The strange story of the ARM Meltdown-fix backport
The Meltdown vulnerability is most prominent in the x86 world, but it is not an Intel-only problem; some (but not all) 64-bit ARM processors suffer from it as well. The answer to Meltdown is the same in the ARM world as it is for x86 processors: kernel page-table isolation (KPTI), though the details of its implementation necessarily differ. The arm64 KPTI patches entered the mainline during the 4.16 merge window. ARM-based systems notoriously run older kernels, though, so it is natural to want to protect those kernels from these vulnerabilities as well.
When Shi posted the 4.9 backport, stable-kernel maintainer Greg Kroah-Hartman responded with a pair of questions: why has a separate backport been done when the Android Common kernel tree already contains the Meltdown work, and what sort of testing has been done on this backport? In both cases, the answer illustrated some interesting aspects of how the ARM vendor ecosystem works.
Android Common and LTS kernels
The Android Common kernels are maintained by Google as part of the Android Open-Source Project; they are meant to serve as a base for vendors to use when creating their device-specific kernels. These kernels start with the long-term support (LTS) kernels, but then add a number of Android-specific features, including the energy-aware scheduling work, features that haven't made it into the mainline for a number of reasons, and more. They also contain backports of important features and fixes, including the Meltdown fixes.
The Meltdown-fix backport was quite a bit of work, and it has gone through extensive testing in the Android kernel. Kroah-Hartman worried that the new backport may not have all of the necessary pieces or have been as extensively validated as the Android work; as such, it may not be something that should appear in the LTS kernels. The analogous effort for x86 should not be an example to follow, he said:
The problem with this idea is that not every ARM system is running Android, and pulling from the Android kernel will not work for vendors whose kernels are closer to the mainline. As Mark Brown put it:
Those vendors would like to have a long-term supported version of the Meltdown mitigations that does not require dragging in all of the other changes that accumulate in the Android kernels. As Brown pointed out, there are increasing numbers of vendors that are doing what the community has been asking for years and staying closer to the mainline. Not providing a proper backport of these important fixes could be seen as breaking the promise that the community has made: run the officially supported stable kernels and you will get the fixes for significant problems.
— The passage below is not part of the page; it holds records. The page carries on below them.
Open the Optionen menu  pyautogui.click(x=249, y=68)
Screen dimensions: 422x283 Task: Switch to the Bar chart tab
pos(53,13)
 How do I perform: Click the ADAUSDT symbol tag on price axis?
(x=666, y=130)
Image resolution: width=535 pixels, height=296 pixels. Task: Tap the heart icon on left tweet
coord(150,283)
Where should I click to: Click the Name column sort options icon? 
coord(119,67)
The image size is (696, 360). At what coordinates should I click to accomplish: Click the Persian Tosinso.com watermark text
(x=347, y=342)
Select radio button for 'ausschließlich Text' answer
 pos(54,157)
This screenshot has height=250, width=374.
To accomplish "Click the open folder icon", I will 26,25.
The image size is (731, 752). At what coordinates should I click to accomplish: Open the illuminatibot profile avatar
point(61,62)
There is, thus, a reasonable argument to be made that a proper set of backports for the Meltdown fixes should find its way into the LTS kernels. One little problem remains, though: a proper backport should be known to actually work.
Testing deemed optional
Shi's response to Kroah-Hartman's question about testing was, in its
entirety: "Oh, I have no A73/A75 cpu, so I can not reproduce meltdown
bug.
"  Reproducing the bug on the A73 would  be a bit of a
challenge, since that processor does not suffer from Meltdown, but A75
does, so asking for testing results on that CPU does not seem entirely out
of line.  When Kroah-Hartman repeated his request for testing, though, Ard
Biesheuvel responded:
Upon receipt of that message, Kroah-Hartman dropped the patch series entirely, complaining
that: "I can't believe we are having the argument of 'Test that your
patches actually work'
".  He later added that if the developers working on the
backport don't have both the hardware and the exploit code, "then
someone is doing something seriously wrong
".  He urged them to
complain to ARM Ltd to get that problem fixed.
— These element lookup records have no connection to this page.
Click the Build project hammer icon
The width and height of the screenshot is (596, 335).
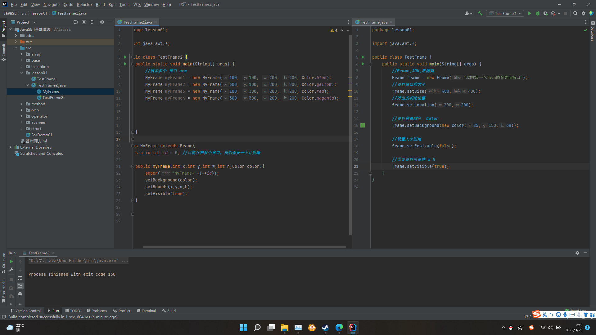[x=480, y=13]
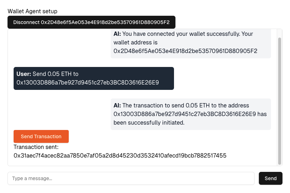
Task: Click the bold User: label
Action: (x=24, y=74)
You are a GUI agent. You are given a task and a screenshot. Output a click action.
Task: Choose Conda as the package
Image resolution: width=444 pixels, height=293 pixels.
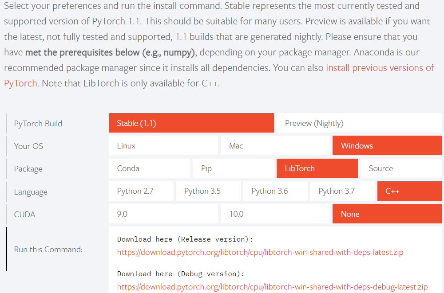[149, 168]
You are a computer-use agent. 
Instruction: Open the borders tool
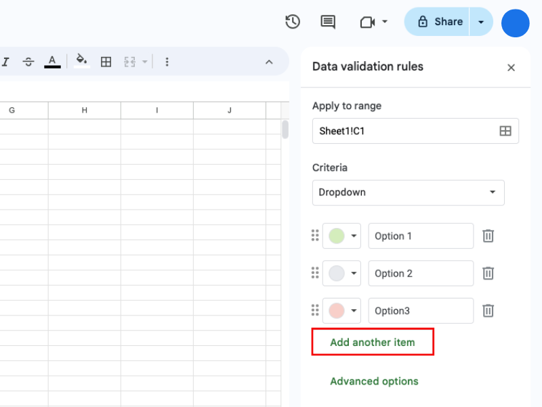click(x=106, y=62)
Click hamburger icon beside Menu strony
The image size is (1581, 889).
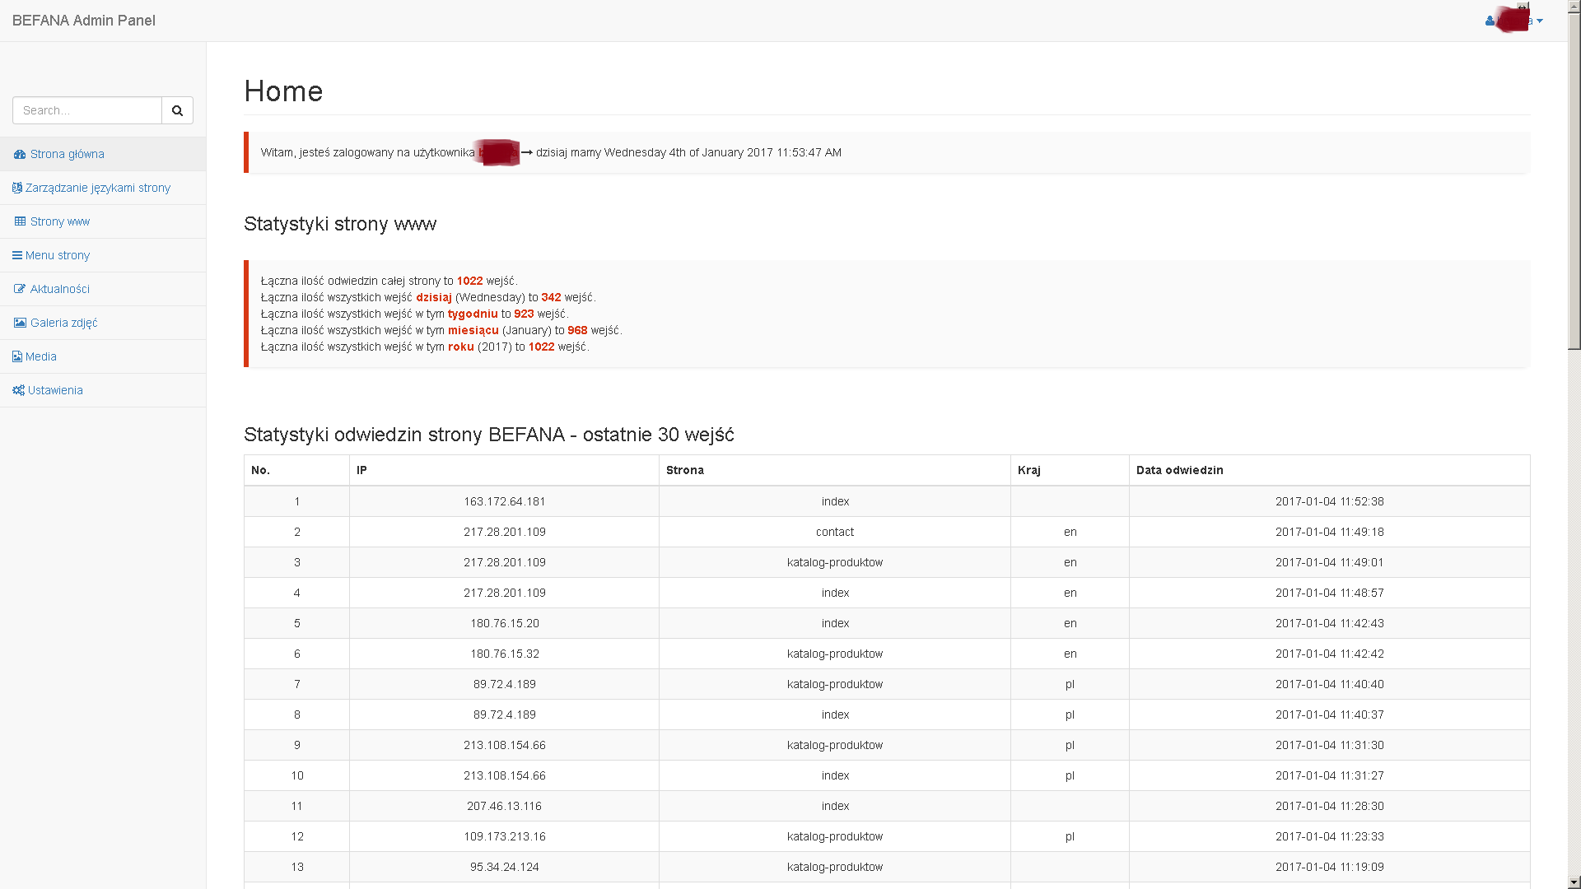[x=17, y=255]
At that point, the conversation stopped.  Whether the testing problem
is on its way toward a solution has not been revealed.  It does seem right that
the fixes should be merged into the LTS kernels; otherwise the promises
that the community has made regarding those kernels will start to look
hollow.  But the vendors depending on the LTS kernels also have a right to
fixes that somebody has actually bothered to test; anybody who has worked
in system software for any period of time knows that just checking for
adherence to a specification is no guarantee of a working solution.
| Index entries for this article | |
|---|---|
| Kernel | Development model/Stable tree | 
| Kernel | Security/Meltdown and Spectre | 
| Security | Meltdown and Spectre | 
      Posted Mar 15, 2018 17:35 UTC (Thu)
                               by david.a.wheeler (subscriber, #72896)
                              [Link] (11 responses)
       
     
    
      Posted Mar 15, 2018 19:08 UTC (Thu)
                               by sjfriedl (✭ supporter ✭, #10111)
                              [Link] 
       
Right? :-) 
     
      Posted Mar 15, 2018 23:37 UTC (Thu)
                               by ken (subscriber, #625)
                              [Link] (2 responses)
       
That is the nature of weird corner cases. Now was there even a meltdown test case published ?  
     
    
      Posted Mar 16, 2018 0:53 UTC (Fri)
                               by rahvin (guest, #16953)
                              [Link] (1 responses)
       
     
    
      Posted Mar 16, 2018 13:13 UTC (Fri)
                               by hkario (subscriber, #94864)
                              [Link] 
       
I wouldn't say this shows that. It's not uncommon to just reason whether some bug in software is possible or not and fix based on that. I'd say it's likely that people that have the design documents for hardware can do exactly the same, just based on the public description of the vulnerability. 
     
      Posted Mar 16, 2018 6:53 UTC (Fri)
                               by epa (subscriber, #39769)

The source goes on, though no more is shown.